Angesichts des Verdachts auf jahrelangen, vielfachen Kindesmissbrauch auf einem Campingplatz in Lügde an der Grenze zu Niedersachsen, hat sich der Landkreis Hameln-Pyrmont zum Fall eines Pflegekindes geäußert. Das heute achtjährige Mädchen lebte in Obhut eines 56-jährigen Hauptverdächtigen auf dem Platz. Das Jugendamt des Kreises hatte der Pflegschaft auf Bitten der in Hameln lebenden Mutter zugestimmt. Inwiefern auf Hinweise auf eine Verwahrlosung des Kindes und einen möglichen Übergriff reagiert wurde, klärte Landrat Tjark Bartels (SPD) während des Pressegesprächs am Dienstag nicht auf. Dies sei zurzeit nicht möglich, da die Akten bei der Staatsanwaltschaft in Detmold seien.

Zwei Hinweise auf Gefährdung des Mädchens

Die aus dem Jahr 2016 stammenden Hinweise auf eine Verwahrlosung des Mädchens rekonstruierte Bartels eigenen Angaben zufolge aus dem Gedächtnis. Demnach sind diesen sowohl das Jugendamt in Hameln als auch die Familienhilfe nachgegangen. Die Situation sei "grenzwertig", aber "in Ordnung" und "stabilisierbar" gewesen, sagte der Landrat. Zu einem möglichen sexuellen Übergriff ergänzte Bartels: Dieser sei der Polizei Detmold gemeldet worden, dann dem Jugendamt in Lippe und schließlich dem Jugendamt in Hameln. "Wann wir davon wussten und in welcher Form, werden wir erst dann wissen, wenn die Akten wieder im Haus sind", so Bartels. Nach derzeitigem Stand gibt es keinen Hinweis darauf, dass wir diesen Hinweis kannten. "Wenn sich herausstellt, dass dort ein Fehler gemacht worden ist, wird das Konsequenzen haben." Ohne die Fakten zu kennen, werde er diesbezüglich aber keine Entscheidungen treffen.

Sieben Monate Pflegschaft überprüft

Bevor das Mädchen zu dem Mann gezogen sei, habe das Jugendamt über einen Zeitraum von sieben Monaten geprüft, ob es einem Pflegeverhältnis zustimmt.
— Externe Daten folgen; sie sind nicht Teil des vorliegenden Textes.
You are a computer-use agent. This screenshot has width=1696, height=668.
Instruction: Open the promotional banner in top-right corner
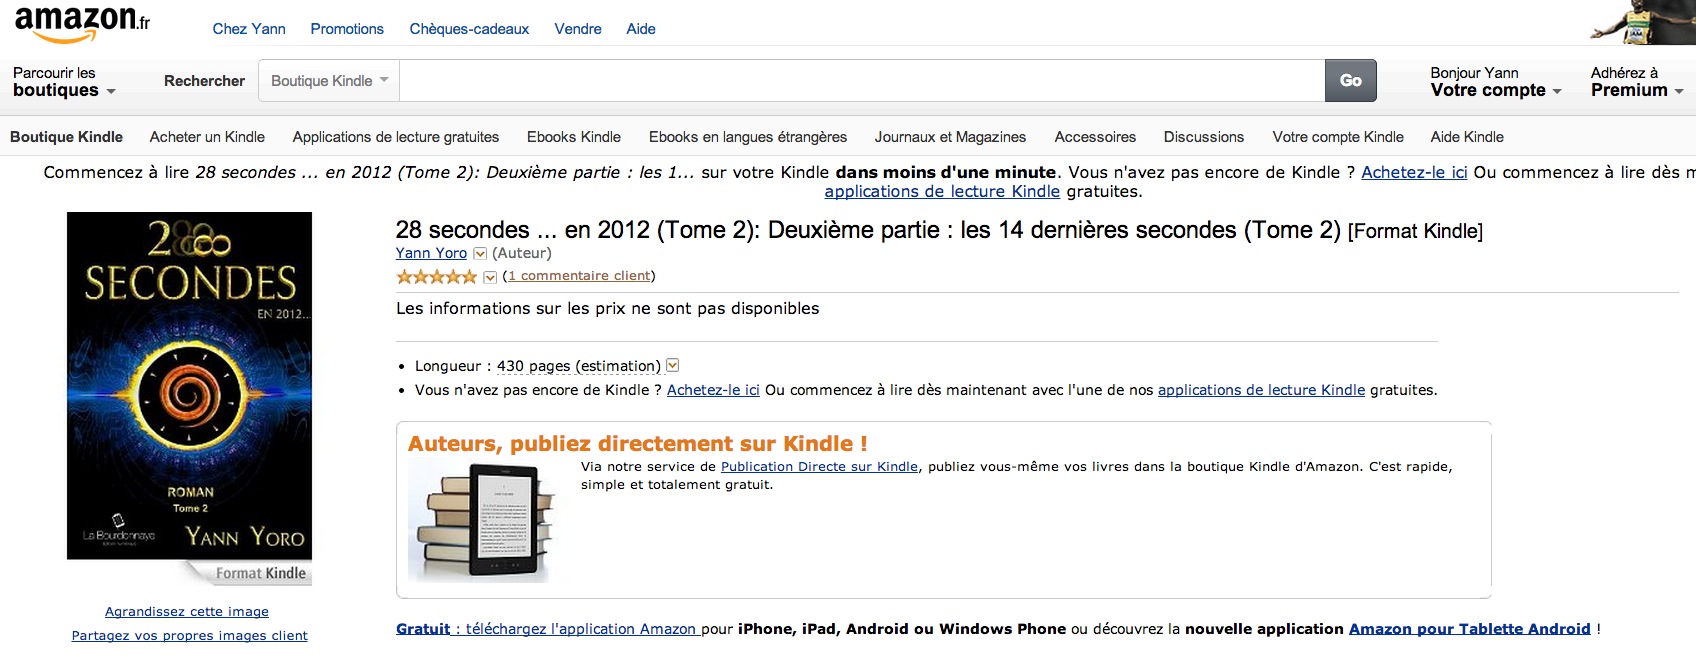(1642, 22)
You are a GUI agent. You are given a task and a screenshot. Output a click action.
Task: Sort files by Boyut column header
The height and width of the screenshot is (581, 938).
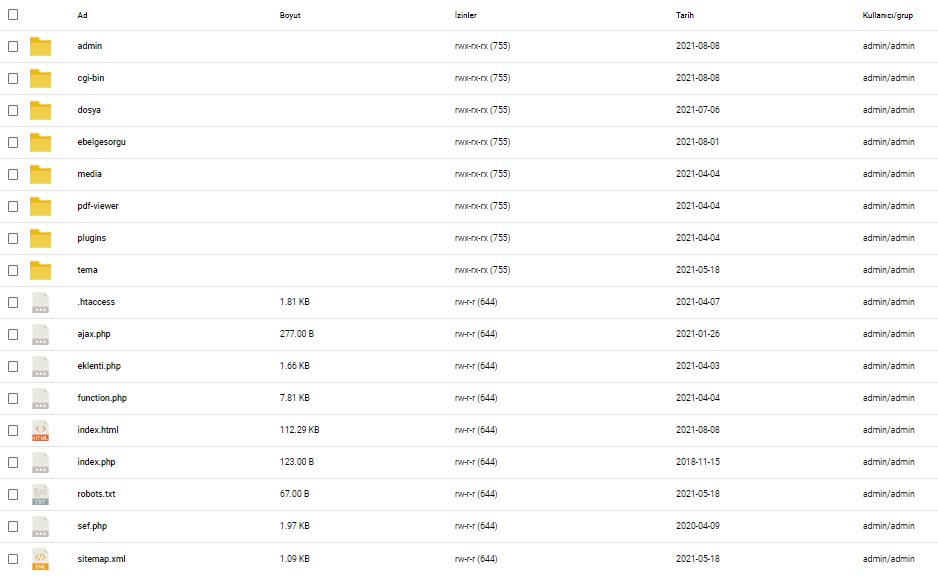pos(290,15)
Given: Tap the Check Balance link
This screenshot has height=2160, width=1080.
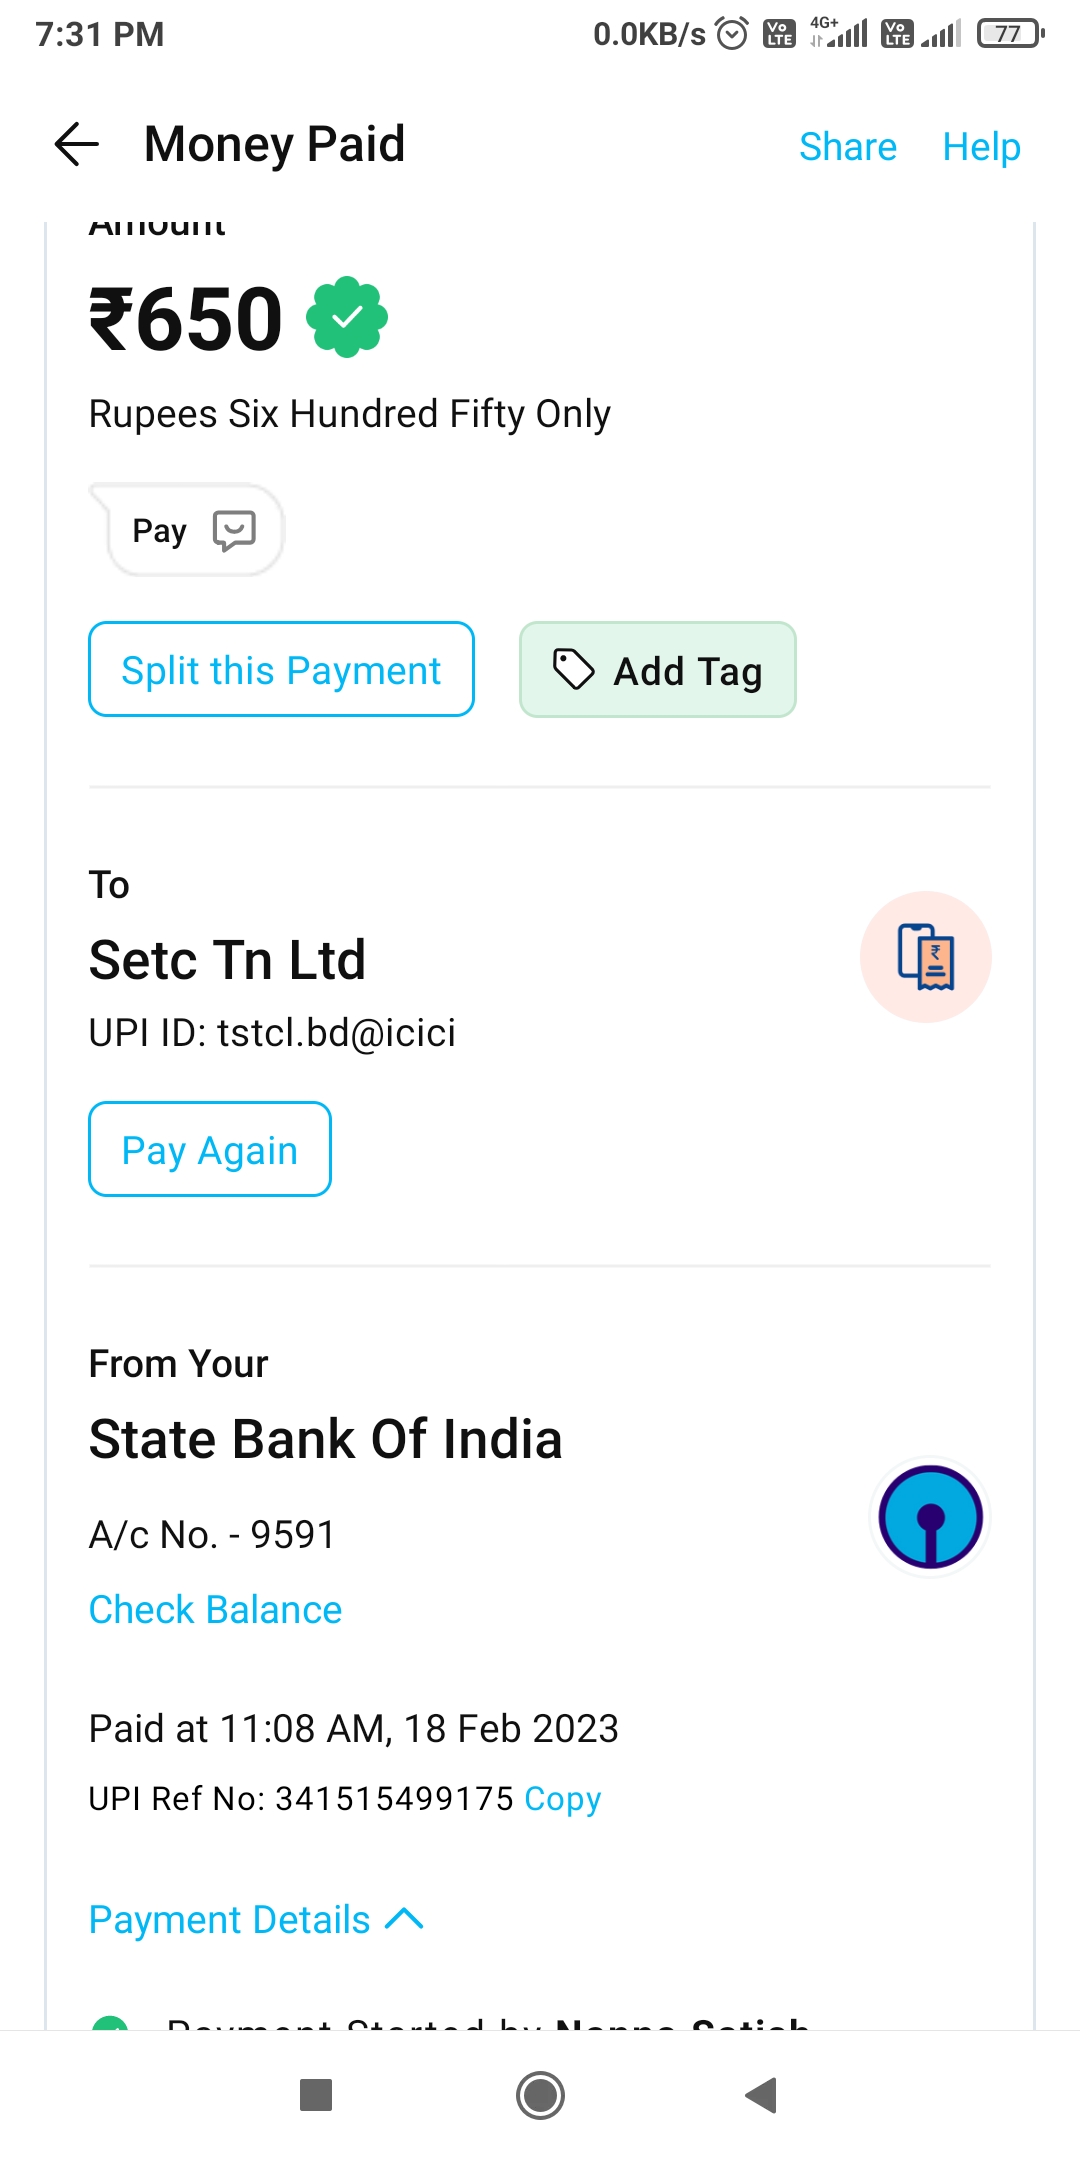Looking at the screenshot, I should [x=215, y=1610].
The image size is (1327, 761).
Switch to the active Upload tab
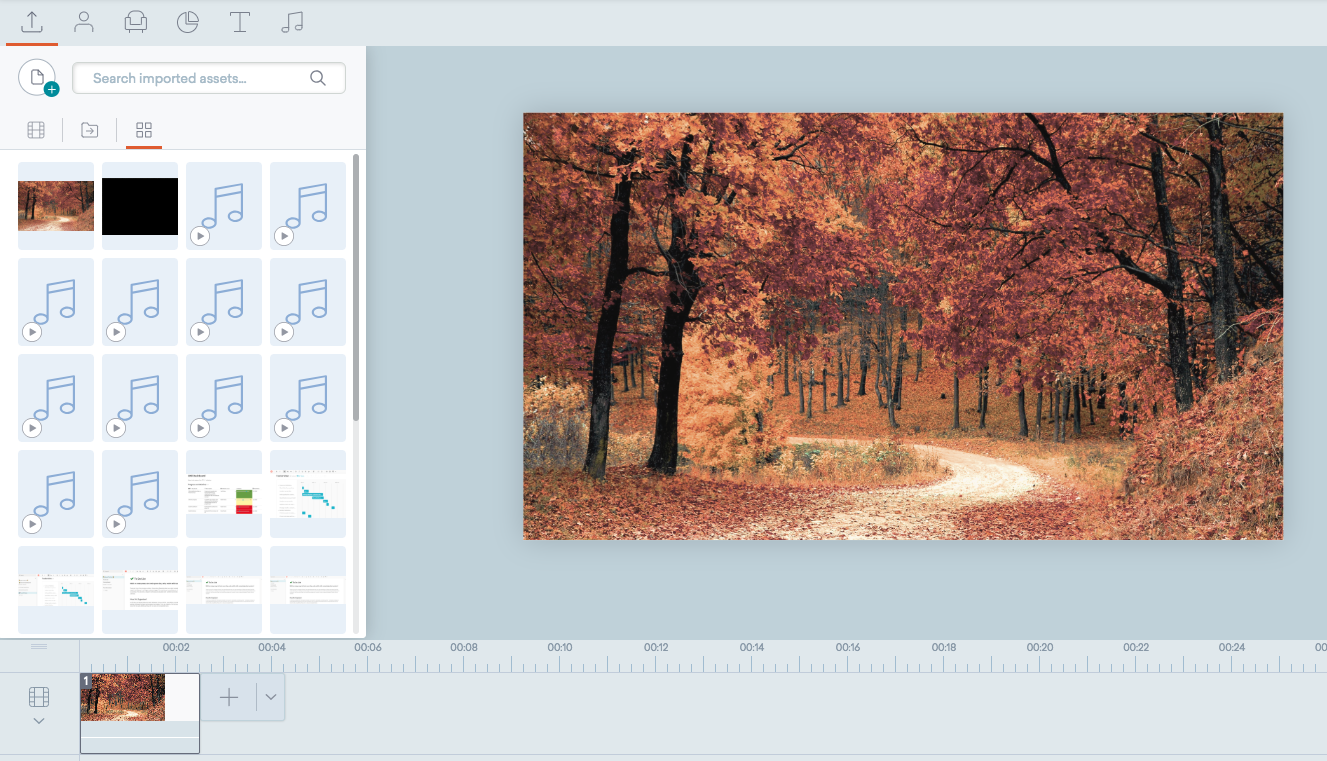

Zu diesem Ablauf habe unter anderem eine Schufa-Auskunft und ein erweitertes Führungszeugnis des inzwischen 56-Jährigen gehört. Zudem seien die Menschen aus dem Umfeld des Mannes befragt worden. Die Wohnsituation auf dem Campingplatz sei zwar nicht ideal, aber im Verhältnis gesehen "ziemlich in Ordnung" gewesen. Dennoch habe das Jugendamt Hameln darauf hingearbeitet, ein festes Wohnverhältnis zu schaffen. "Eine Wohnung wurde angemietet, aber wohl nicht mehr bezogen", sagte Landrat Bartels. Einmal pro Woche habe der Mann Besuch von der Familienhilfe bekommen. Diese habe einen Blick auf die Gesamtsituation gehabt und bei Erziehungsfragen zur Seite gestanden.

Entwicklung beim Pflegevater "nach außen erheblich besser"

Zu den Lebensverhältnissen des Kindes bei seiner Mutter nannte Bartels keine Details. Er ließ jedoch durchblicken, dass vor der Pflegschaft bei dem inzwischen Hauptverdächtigen eine "Einschulung nicht zur Debatte" gestanden habe. Beim Pflegevater habe sich das Mädchen "nach außen erheblich besser entwickelt als vorher". Das Kind habe gute soziale Kontakte gehabt. Heute wisse man, dass dies zur Fassade des Täters gehört habe. Bereits bevor die Mutter um die Pflegschaft durch den Mann gebeten habe, sei das Mädchen häufig bei ihm untergebracht gewesen. In welchem Verhältnis Mutter und Pflegevater konkret standen, wollte Bartels nicht sagen. Sie hätten sich jedoch lange gekannt.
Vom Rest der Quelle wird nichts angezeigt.